David Harvey's "Marx and Capital: The Book, The Concept, The History" Course Application
DATES:  Monday, August 6 through Friday, August 10, 6-8pm and Saturday, August 11, 10am-1pm
ADDRESS: The People's Forum | 320 West 37th Street, New York, NY 10018
FEE: $25-50 sliding scale

Please note we are only accepting students who will be able to attend all six sessions. We will contact accepted students with next steps. Filling out this form DOES NOT guarantee a spot. If you have any questions or concerns, please contact the Education Coordinator, Karen Zhou, at karen.z@peoplesforum.org.
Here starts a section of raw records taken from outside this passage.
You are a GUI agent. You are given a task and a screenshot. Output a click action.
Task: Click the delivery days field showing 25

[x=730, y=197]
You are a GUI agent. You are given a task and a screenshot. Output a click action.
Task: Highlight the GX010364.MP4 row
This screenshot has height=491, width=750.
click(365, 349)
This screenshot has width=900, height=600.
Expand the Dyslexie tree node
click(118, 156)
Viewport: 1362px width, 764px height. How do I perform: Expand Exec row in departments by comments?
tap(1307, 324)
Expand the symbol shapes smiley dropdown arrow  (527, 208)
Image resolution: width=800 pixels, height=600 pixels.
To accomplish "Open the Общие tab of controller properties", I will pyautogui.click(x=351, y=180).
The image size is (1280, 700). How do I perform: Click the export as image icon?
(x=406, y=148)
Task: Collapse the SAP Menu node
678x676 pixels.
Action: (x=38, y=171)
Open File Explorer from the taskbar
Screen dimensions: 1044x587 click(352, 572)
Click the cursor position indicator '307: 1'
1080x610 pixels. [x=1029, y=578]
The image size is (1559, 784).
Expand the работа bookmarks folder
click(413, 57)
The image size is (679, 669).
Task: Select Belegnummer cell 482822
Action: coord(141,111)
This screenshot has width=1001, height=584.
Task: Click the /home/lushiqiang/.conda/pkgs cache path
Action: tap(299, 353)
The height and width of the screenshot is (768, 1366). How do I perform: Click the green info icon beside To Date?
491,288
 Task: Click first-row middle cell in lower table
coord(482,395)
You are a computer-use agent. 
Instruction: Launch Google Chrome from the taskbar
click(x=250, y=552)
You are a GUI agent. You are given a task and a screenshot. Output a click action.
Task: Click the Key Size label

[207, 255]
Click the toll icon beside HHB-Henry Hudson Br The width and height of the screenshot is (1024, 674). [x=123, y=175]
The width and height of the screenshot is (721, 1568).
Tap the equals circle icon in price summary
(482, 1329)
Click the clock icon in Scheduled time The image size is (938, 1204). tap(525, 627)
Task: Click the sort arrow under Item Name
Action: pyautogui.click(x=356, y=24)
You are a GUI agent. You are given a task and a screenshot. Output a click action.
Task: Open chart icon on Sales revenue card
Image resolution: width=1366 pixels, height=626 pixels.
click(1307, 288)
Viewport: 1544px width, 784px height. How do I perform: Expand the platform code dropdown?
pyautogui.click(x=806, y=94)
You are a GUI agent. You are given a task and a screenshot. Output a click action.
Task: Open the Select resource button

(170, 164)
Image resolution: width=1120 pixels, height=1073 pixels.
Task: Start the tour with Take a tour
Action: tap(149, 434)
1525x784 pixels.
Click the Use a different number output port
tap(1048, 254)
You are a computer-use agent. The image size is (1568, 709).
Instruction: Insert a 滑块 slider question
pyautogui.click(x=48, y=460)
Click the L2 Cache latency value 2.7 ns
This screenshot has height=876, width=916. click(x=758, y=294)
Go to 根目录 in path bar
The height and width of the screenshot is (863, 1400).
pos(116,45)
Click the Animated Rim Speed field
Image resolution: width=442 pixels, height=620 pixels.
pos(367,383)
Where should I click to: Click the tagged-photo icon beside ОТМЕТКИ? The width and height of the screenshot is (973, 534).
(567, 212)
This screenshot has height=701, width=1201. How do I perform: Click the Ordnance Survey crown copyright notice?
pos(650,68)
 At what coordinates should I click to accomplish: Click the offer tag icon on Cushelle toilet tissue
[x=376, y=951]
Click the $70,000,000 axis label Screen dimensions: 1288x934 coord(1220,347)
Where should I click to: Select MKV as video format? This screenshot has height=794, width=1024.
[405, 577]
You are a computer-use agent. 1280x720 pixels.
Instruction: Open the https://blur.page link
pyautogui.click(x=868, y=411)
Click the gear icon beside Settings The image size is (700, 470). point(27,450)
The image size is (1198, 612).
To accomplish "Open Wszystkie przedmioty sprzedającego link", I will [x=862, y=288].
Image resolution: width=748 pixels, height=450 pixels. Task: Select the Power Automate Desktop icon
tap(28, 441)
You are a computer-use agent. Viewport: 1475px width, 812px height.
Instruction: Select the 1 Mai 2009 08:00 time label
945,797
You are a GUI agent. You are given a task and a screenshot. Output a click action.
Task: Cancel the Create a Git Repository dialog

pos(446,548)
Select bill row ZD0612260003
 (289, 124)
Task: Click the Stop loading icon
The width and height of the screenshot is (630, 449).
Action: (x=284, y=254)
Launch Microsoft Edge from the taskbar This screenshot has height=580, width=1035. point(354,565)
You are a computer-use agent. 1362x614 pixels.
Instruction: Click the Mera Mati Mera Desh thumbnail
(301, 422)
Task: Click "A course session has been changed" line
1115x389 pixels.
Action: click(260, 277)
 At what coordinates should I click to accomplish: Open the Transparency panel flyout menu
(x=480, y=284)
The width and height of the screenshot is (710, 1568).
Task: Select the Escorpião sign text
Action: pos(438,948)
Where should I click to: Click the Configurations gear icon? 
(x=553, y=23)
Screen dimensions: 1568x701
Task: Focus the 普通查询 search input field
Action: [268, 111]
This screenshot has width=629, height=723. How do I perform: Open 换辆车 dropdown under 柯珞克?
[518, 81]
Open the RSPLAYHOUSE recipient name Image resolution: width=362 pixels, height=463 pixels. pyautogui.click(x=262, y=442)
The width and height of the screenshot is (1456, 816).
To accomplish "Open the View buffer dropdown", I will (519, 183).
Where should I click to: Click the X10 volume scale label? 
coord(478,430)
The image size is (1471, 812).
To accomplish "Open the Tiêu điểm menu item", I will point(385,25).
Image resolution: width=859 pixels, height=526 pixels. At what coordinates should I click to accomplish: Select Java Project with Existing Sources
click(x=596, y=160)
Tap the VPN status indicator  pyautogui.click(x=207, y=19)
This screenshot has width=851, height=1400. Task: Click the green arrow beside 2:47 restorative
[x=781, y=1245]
COURSE DESCRIPTION: The architecture of Marx's Capital as a book reflects his concept of capital as value in motion. He viewed capital as a loosely coupled ecosystem of diverse parts powered by the search for profit or surplus value. The three volumes of Capital construct different windows from which to study the evolution of this ecosystem. By putting the three volumes together we can build a more workable and realistic model of the evolutionary trajectory of capital over time and space.

INSTRUCTOR BIOGRAPHY: David Harvey is a Distinguished Professor at the Graduate Center of the City University of New York. His substantive interests lie in the study of urbanization and uneven geographical development of capitalism at a variety of scales, from local to global. Social Justice and the City, Paris, Capital of Modernity and Rebel Cities: From the Right to the City to the Urban Revolution are books written in this tradition. He has also engaged in a project to illuminate and make more accessible an understanding of Marx's Capital. His video lectures on volumes one and two have been widely used as have his Companions to Marx's Capital, Volumes 1 and 2. He has also written expository texts focusing on Marx's theorization of capital, such as The Limits to Capital, The Enigma of Capital and Seventeen Contradictions and The End of Capitalism. The applicability of such theorizations to actual situations is taken up in texts such as Justice, Nature and the Geography of Difference, Spaces of Hope, The New Imperialism and A Brief History of Neoliberalism. The Condition of Postmodernity remains, however, his most popular book.